30 economic sectors witnessed negative growth in 2nd quarter – FG
The federal government on Wednesday said Nigeria’s economy has shown some level of resilience in performance, despite the COVID-19 global economic challenges which saw as many as 30 sectors of the economy showing negative growth.
Minister of Finance, Budget and National Planning, Zainab Ahmed, while reviewing the second-quarter GDP report, earlier released by the National Bureau of Statistics on the 24th of August, at the Virtual meeting of the Federal Executive Council FEC on Wednesday, said from the last report released by the National Bureau of Statistics (NBS), the Nigerian economy fared better than expected.
“We also reported to council that even though out of the 46 sectors of the economy, 30 of these sectors showed negative growth, but there were still some sectors that were growing on the positive territory.
“These sectors include agriculture as well as financial services and ICT services. This is actually showing that even during the COVID era, there were still some sectors that stood firm and indeed were growing.
The Minister explained measures are being put in place to stabilize the economy and ensure that it continues to run despite the disruption caused by the Covid-19 pandemic.

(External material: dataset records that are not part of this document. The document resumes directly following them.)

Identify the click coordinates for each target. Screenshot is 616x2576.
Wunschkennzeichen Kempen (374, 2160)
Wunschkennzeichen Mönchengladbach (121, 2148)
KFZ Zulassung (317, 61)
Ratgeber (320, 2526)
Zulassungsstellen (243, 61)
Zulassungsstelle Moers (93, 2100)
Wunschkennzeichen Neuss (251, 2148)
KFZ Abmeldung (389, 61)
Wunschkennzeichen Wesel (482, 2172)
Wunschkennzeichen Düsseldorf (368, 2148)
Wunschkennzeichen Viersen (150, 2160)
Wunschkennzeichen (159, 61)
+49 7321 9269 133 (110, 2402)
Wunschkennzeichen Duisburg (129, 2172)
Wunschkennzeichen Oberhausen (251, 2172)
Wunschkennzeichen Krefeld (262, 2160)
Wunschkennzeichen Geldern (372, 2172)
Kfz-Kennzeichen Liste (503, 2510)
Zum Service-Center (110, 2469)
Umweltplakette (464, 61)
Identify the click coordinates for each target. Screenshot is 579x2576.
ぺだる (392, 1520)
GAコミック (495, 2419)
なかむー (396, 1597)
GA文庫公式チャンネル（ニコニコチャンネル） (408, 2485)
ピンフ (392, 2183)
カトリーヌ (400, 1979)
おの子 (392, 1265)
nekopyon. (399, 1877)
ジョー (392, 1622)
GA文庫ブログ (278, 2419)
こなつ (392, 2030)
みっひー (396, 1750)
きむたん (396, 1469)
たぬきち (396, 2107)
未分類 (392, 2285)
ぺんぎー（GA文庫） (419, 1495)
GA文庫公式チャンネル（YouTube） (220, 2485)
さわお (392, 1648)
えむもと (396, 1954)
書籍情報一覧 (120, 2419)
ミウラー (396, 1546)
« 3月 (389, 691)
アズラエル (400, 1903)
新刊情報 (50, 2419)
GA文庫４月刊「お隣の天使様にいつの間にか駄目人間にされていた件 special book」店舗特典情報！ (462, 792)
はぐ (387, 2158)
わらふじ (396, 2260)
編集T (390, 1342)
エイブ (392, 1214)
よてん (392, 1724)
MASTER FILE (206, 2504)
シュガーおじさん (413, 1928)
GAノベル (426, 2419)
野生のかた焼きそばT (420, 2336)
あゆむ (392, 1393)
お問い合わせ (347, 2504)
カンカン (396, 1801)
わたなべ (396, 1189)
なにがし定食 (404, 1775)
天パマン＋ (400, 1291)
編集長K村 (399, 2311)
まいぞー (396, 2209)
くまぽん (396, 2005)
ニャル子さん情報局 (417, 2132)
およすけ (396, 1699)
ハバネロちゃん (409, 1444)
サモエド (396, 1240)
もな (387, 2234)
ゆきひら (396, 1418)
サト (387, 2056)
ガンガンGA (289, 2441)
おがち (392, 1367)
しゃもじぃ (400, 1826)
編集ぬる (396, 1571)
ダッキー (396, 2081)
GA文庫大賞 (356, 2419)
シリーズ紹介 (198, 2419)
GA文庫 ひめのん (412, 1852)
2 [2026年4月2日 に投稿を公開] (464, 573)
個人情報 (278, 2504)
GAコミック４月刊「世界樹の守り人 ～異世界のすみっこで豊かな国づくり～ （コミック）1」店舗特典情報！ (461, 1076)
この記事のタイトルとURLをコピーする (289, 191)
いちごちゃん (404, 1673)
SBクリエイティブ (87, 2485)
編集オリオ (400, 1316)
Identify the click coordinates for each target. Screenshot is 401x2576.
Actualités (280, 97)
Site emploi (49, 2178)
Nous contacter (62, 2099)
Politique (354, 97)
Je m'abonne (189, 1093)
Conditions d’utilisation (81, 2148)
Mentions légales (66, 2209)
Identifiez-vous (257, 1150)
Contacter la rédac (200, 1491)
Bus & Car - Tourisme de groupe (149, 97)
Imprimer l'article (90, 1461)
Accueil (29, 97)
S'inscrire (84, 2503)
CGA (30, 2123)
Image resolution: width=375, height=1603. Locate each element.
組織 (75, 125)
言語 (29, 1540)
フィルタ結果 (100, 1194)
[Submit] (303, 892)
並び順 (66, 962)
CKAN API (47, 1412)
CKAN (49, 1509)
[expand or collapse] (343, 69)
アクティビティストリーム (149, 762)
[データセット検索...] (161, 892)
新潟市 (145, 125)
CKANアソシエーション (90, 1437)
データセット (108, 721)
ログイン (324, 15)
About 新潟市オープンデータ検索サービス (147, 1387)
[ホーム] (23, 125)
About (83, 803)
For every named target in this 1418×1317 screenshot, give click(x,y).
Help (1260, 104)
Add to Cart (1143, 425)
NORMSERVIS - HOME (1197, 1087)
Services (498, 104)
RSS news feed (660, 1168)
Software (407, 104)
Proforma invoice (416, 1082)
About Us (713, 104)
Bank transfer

“We presented a memo to the council in respect of the second-quarter GDP report, earlier released by the National Bureau of Statistics on the 24th of August.
“Why the memo is so dated is because there was a retreat last week and we couldn’t get it scheduled as well. Still, for us, the information is important and topical.
“The GDP report shows that the economy went into negative growth of -6.10 percent in the second quarter but that the aggregate performance for half the year 2020 is -2.1 percent. This performance of -6.10 percent is a good performance in the sense that it is better than what we have projected second-quarter performance to be at -7.2 percent.
“This performance also is a good performance because it outperformed the projections that had been done by the Brentwood institutions. But it also outperformed very developed economies of the world and also economies that are comparable to us.
“The US for example went into negative growth of 33 percent for the second quarter of 2020 and 19 percent half-year 2020. Similarly, the UK, Canada, Italy, and several countries of the world all went into very significant negative growth.
“The inflation was also reported to be moving up gradually, capital importation did not dry up despite the lockdowns and the difficulties all countries experienced. But this is reflected by the significant decline in capital importation into the country.
“Exchange rate has moved up from $326 at the beginning of the quarter to $367. Again this is reflecting some of the policies that the government had to take to ensure that the economy remains in a stable condition.
“In addition to the roll-out of the economic sustainability plan, which had seen us starting to implement major public works across the country, to ensure that people are employed or kept in jobs, this ESP improve support for small businesses including payroll support so that people are not finding themselves unemployed or small businesses are not closing down.
“Other interventions included intervention funds for small, medium enterprises to be able to borrow, intervention funds for the health sector, intervention funds for infrastructure.
“All of these are designed to ensure continuous economic activities help to stabilize the economy. We are lucky that these things were rolled out early reducing the impact of the negative growth.”